When St. John's musician Adrian House released his latest album last year, he was trying to find a way to tour the album in 2020. Fuelled by a global pandemic and lacking a car to get around, House said he decided to go with what he had.
"For the past three years I haven't owned a car, so a bicycle is the way I get around the city," House said Friday.
"I figured 'well, I don't have a car, so if I want to do a tour, maybe I can try doing it on my bike.'"
House decided to research if touring by bike could be done and saw that others had been successful.
After some time for preparation and gathering the accessories and waterproof clothing needed, House played his opening show in St. John's and headed west.
"You want to be as light as possible," he said.
"I geared it all up, I got a special pannier [bag] for my guitar, and managed to get everything on my bike and off I went."

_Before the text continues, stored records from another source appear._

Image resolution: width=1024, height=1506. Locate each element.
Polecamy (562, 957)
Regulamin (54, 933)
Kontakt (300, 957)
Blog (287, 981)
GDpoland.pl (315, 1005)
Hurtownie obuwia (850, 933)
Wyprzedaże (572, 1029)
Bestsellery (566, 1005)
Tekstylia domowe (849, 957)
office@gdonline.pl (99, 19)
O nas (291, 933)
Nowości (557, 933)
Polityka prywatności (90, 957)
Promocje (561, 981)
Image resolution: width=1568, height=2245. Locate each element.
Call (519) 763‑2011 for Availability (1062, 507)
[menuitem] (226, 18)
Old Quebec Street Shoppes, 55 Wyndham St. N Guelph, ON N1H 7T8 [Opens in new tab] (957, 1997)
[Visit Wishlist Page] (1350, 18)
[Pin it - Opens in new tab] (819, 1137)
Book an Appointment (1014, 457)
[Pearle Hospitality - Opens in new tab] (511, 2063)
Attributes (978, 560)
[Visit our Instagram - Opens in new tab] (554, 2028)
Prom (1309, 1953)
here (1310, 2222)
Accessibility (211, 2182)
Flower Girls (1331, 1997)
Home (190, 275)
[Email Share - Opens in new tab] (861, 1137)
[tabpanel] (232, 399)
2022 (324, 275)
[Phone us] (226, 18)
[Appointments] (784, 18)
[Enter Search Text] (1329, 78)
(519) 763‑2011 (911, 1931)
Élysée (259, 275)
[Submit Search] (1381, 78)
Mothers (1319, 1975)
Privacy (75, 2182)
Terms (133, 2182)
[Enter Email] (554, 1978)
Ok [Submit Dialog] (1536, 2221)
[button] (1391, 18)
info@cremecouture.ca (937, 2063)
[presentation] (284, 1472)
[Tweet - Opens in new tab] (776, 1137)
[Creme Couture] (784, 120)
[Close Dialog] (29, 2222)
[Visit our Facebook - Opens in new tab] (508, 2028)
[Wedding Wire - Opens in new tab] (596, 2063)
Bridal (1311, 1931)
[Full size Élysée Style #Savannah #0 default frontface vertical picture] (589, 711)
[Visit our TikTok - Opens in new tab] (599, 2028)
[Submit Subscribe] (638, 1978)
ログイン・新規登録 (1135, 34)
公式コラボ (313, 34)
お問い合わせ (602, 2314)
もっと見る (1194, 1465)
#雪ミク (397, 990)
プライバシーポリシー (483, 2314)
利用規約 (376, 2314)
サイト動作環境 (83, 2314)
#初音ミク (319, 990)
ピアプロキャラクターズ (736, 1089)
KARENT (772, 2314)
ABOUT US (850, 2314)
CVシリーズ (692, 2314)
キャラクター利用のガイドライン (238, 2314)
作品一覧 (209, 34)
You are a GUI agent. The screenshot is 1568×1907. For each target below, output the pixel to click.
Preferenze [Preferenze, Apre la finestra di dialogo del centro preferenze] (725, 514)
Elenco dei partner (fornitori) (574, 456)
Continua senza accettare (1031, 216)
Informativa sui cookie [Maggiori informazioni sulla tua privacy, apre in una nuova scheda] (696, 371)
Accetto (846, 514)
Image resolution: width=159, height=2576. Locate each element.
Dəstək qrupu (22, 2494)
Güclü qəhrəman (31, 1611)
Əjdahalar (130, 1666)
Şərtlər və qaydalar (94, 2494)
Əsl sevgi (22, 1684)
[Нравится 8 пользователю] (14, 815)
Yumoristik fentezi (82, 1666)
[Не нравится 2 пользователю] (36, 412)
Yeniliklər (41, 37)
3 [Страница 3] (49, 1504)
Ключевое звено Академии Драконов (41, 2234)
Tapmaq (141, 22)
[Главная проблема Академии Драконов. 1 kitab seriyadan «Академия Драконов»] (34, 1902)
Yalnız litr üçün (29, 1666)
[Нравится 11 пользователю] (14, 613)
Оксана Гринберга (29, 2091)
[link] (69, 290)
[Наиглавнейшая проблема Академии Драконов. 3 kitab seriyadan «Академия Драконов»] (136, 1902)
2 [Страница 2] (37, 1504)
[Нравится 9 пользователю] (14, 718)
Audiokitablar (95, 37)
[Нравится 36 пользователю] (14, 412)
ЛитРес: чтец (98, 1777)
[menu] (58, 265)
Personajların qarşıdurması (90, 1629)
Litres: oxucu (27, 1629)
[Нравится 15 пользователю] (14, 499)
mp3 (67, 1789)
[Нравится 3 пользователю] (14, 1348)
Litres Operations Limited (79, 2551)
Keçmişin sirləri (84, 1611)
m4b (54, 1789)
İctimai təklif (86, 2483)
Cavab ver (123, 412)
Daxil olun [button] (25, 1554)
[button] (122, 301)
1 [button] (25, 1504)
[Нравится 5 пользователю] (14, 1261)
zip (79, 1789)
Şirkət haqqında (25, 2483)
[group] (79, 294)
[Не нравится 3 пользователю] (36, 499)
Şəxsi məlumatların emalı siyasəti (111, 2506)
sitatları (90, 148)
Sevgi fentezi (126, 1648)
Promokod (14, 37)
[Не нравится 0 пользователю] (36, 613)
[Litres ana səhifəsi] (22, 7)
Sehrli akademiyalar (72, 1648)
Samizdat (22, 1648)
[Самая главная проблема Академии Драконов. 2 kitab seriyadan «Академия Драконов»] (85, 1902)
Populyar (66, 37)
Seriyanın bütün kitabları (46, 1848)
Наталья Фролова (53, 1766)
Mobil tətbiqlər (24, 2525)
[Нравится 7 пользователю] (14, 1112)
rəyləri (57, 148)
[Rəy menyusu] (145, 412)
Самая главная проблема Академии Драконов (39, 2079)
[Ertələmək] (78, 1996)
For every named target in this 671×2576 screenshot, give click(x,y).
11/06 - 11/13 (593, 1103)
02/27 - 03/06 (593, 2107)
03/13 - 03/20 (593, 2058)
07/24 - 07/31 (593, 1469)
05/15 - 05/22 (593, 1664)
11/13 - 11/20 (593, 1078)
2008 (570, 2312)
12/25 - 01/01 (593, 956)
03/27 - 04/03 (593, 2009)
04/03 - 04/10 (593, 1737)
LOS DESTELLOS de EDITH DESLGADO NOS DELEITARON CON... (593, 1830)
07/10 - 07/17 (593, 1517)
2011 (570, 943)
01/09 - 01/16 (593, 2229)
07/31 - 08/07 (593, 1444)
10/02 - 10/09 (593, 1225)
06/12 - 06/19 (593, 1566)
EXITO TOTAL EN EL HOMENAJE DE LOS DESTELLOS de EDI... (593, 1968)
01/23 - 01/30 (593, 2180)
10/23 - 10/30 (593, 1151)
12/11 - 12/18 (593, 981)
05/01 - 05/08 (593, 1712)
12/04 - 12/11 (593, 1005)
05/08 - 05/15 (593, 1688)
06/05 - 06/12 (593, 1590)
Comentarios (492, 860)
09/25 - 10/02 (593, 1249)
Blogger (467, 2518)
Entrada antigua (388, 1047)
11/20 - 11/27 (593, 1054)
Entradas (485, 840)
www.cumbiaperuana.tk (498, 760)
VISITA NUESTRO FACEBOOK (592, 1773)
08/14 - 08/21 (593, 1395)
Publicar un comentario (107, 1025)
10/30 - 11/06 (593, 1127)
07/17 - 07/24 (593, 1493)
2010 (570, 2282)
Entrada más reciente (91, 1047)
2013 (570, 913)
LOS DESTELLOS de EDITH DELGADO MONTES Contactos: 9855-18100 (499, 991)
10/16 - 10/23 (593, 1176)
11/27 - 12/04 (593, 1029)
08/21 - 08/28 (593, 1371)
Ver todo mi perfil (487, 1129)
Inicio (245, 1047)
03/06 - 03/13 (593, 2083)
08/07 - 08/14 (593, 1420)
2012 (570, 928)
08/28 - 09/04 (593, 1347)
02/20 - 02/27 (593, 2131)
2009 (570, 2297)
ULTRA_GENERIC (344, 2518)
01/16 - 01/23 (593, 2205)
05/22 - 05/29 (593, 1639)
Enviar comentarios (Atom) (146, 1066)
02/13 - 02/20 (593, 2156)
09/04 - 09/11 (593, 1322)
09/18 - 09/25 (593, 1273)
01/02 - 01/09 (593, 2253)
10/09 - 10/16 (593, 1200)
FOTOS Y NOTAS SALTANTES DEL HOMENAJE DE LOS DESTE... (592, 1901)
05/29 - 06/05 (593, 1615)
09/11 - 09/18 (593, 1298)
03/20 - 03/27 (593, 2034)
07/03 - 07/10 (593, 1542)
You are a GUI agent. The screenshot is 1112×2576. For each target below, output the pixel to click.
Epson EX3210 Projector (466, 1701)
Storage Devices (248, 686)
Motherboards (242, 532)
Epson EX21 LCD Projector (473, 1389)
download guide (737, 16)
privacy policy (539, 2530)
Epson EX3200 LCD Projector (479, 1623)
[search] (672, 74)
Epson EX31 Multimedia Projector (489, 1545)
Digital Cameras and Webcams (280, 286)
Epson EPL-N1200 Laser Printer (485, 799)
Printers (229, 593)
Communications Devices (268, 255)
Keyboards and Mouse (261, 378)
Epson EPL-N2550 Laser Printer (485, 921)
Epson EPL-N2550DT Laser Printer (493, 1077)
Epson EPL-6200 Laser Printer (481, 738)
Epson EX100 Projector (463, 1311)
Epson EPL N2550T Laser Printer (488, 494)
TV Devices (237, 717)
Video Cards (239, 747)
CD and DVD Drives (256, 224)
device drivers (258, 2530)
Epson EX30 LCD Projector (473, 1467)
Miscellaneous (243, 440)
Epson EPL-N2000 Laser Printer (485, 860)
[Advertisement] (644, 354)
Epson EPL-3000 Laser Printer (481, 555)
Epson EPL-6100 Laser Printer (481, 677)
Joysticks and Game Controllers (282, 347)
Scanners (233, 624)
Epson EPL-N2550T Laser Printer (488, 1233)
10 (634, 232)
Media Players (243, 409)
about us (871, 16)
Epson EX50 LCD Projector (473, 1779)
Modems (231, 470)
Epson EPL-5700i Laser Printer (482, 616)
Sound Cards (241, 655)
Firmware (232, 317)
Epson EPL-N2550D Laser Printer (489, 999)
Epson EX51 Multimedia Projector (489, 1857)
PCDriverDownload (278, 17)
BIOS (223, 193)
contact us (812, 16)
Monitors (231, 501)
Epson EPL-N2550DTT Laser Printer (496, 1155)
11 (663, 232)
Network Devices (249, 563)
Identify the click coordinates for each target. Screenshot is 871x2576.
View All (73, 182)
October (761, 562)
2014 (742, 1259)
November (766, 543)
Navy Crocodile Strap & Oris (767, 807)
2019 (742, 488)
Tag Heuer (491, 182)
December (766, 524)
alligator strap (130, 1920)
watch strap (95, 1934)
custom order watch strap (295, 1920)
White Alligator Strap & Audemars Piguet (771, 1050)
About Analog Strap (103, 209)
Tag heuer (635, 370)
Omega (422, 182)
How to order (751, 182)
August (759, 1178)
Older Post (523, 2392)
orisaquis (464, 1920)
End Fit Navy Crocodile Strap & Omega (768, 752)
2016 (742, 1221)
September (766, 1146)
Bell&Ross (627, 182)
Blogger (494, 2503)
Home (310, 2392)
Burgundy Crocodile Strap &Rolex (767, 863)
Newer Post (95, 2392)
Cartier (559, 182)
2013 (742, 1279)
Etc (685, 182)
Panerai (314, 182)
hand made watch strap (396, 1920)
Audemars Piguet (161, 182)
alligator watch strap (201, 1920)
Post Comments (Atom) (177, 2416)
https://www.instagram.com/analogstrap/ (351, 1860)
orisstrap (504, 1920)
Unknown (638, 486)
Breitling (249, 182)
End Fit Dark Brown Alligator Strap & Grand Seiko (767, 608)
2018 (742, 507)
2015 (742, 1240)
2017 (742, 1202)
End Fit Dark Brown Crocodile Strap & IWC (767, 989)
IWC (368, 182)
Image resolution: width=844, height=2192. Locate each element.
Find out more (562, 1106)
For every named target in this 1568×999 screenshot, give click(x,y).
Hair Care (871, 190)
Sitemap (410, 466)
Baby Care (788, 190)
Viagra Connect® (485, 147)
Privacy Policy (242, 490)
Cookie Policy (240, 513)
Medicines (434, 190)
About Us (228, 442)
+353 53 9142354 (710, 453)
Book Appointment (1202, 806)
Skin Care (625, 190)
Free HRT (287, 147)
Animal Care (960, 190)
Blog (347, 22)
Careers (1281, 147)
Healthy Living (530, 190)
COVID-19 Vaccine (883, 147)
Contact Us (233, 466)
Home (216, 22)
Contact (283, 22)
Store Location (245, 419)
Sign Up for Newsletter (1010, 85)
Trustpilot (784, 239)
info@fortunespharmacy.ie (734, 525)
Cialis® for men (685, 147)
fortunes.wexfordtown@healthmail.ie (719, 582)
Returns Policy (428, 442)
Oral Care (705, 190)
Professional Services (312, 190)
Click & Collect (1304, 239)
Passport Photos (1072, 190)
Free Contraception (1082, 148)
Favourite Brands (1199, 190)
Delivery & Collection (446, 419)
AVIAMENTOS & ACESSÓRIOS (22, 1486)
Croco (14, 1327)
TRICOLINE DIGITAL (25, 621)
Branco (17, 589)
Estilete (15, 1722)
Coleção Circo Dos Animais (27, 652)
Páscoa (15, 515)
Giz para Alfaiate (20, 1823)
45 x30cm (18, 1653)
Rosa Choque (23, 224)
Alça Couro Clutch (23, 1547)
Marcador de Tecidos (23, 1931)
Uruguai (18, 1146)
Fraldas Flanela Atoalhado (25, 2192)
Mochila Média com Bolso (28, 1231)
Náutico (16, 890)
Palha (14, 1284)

House played 10 shows across Atlantic Canada after arriving in Sydney, N.S., biking across Nova Scotia and into New Brunswick. He reached Prince Edward Island across the Confederation Bridge, took a ferry back to Nova Scotia and finally travelled home to Newfoundland by bus.
He said there were some challenges beyond just doing a tour by bicycle, as only about half of his shows were confirmed by the time his journey began because of COVID-19.
"I told people I had three jobs on this trip," House said.
"One of them was just riding my bike everyday. The other one was organizing shows and promoting myself … then my third job was playing music. It was quite a bit of things to juggle, but I did manage to get a rhythm at it eventually."
He also had to carefully plan his bike rides, often saving longer ones for days when he wasn't performing.
House said he spent most nights sleeping in a tent, except for nights before a performance where he would try to find a bed to sleep in with a friend or in a motel.
Watch more of Adrian's story on Friday's episode of CBC Here and Now (Story begins 11:14):
Looking back on his tour, House said he will most remember the experience of cycling the rural roads of Atlantic Canada.
"All the fall colours, there was moments that I was just really overcome by the beauty of nature around me," he said.
"To be able to do it on a bicycle and not in a car, it's such a different experience. You're in the fresh air getting exercise, your body feels good, most of the time. That was definitely a real highlight."
He said the reaction from the public was overwhelmingly positive, so much so that he hopes to do another bicycle tour in the spring.
"It was just so nice, and I had many of those moments along the way," he said.
"Just people being so generous and accommodating, it was quite humbling and heartwarming to get that kind of support and generosity along the way. I think Maritimers in general and Atlantic Canadians are just hospitable, generous people."